Estudantes que iniciam cursos em 2019 serão testemunhas e protagonistas de grandes mudanças no ensino
Estudantes que iniciam cursos em 2019 serão testemunhas e protagonistas de grandes mudanças no ensino

Carlos Teixeira
Jornalista I Futurista – Editor do Radar do Futuro

Mais de 235 mil vagas de cursos, distribuídas em 129 universidades públicas de todo o País, começam a ser preenchidas em 2019 a partir da divulgação dos resultados do Exame Nacional do Ensino Médio, o Enem. Formado majoritariamente por integrantes da geração digital, nascida no século atual, o grupão dos novos universitários certamente não têm consciência, hoje, do momento histórico que estarão vivendo nos próximos anos, até a formatura em 2022 ou adiante.

Serão tempos de grandes emoções. Por assim dizer, as velhas universidades estão morrendo. E as novas instituições de ensino superior ainda não nasceram. Os estudantes serão protagonistas da história. Deveriam já começar os preparativos para assumir seus lugares no foguete do futuro para enfrentar as transformações exponenciais colocadas pela frente.

A tecnologia está no comando do processo. Mas não é só ela. Os ambientes econômico, político, social, ambiental, cultural e educacional estão sob o ataque de novos modelos de funcionamento. Só para começar a entender o que vem por aí, mesmo com todo atraso do cenário geral do Brasil, a internet será 100 vezes mais veloz, no mínimo.

Ligou, funcionou. O cenário será da internet em todas as coisas. A digitalização ubíqua. Onipresente. Inteligência artificial, realidade virtual, educação a distância, automação e robotização. A relação entre máquinas e pessoas por meio de comandos de voz.

Complete o quadro com novas relações de trabalho, o emprego incerto e instável, com regras flexíveis. O futuro inclui trabalho em equipes sem vínculos permanentes. Uma crise política profunda e multidões buscando alternativas de estilos de vida, compatíveis com um cenário de aquecimento global. Vale a pena ter atenção para participar da construção do ensino superior do século 21.

Em 2023, uma combinação de implantes de memória e drogas viabilizará o tratamento da demência precoce e da perda de memória. A sociedade caminha para criar condições de restauração de memórias perdidas.

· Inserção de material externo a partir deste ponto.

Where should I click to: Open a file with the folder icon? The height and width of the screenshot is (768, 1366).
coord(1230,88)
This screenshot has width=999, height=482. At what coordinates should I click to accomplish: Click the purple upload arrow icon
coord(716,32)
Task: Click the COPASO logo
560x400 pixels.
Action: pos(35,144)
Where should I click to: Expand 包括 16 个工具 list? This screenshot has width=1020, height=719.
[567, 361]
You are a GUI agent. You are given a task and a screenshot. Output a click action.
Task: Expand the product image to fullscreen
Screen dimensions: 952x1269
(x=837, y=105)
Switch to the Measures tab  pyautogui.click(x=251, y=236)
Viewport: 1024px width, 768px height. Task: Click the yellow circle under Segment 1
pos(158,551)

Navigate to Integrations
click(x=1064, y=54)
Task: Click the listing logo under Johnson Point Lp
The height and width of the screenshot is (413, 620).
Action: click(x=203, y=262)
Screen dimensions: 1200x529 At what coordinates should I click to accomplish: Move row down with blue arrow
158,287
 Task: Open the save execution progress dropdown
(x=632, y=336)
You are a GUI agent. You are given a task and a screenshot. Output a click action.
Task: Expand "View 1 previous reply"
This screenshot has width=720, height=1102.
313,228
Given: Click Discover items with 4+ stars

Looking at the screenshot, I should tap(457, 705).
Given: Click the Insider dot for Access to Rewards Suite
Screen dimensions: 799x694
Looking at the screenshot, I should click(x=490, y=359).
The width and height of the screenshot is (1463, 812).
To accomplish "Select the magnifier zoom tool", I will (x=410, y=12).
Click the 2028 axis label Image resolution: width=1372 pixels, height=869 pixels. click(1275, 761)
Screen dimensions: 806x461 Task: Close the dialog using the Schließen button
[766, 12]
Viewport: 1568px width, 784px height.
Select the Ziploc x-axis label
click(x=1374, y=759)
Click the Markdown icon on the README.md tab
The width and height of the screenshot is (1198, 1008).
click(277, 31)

Momento da “internet das coisas”

A maior feira de eletrônicos do planeta, a CES 2019 demonstrou que a internet das coisas deixa de ser uma tendência para se consolidar como fato concreto na vida das pessoas. Ainda não é o instante em que o consumidor pensa em alguma providência a tomar e a máquina realiza o que ele deseja. Mas é algo cada vez mais próximo da magia ficcional, desde que a voz seja utilizada, por meio de algum assistente.

A indústria de eletrônicos investe muito em tecnologias para ter produtos que conversam com as pessoas de um modo mais preciso e funcional. E com uma voz serena e humana, como a de quem está ali para ajudar. De acordo com projeções do mercado, mais de 20 mil dispositivos são compatíveis com tecnologias de assistentes de voz, como Alexa, da Amazon. São recursos compatíveis com televisores, carros, máquinas de lavar, geladeiras e fogões, entre outros.

O evento emite os sinais de que as casas estarão cada vez mais conectadas, em especial no exterior. Os limites técnicos e financeiros que impediam a disseminação das inovações estão sendo superados.

Vencedores levam tudo

A Amazon vai ser a maior seguradora de saúde do mundo. A previsão é de Scott Galloway, professor da Escola de Negócios Stern, da Universidade de Nova York, durante o encontro NRF 2019, principal evento do varejo global. Segundo textos publicados na internet, ele é conhecido por fazer previsões (e acertar!) sobre grandes tendências de mercado. Entre elas, previu que a Amazon compraria a Wholefoods e se tornaria um player extremamente relevante em mídia.

Ainda no segmento de saúde, Galloway acredita que uma forte tendência é a “varejização” da saúde, um movimento crescente no Brasil com empresas que promovem consultas médicas rápidas a um preço acessível.

Galloway é um defensor de maior controle sobre empresas como Google e Facebook, que, em sua visão, possuem um monopólio nocivo para a economia e o consumidor. Algo como o que foi feito com a Microsoft em 1998, que sofreu uma ação do governo por supostamente dificultar a instalação do Netscape em detrimento do seu próprio browser, o Internet Explorer. Para o consultor, se esse tipo de punição não tivesse sido tomada, companhias como o Google, por exemplo, não chegariam a existir.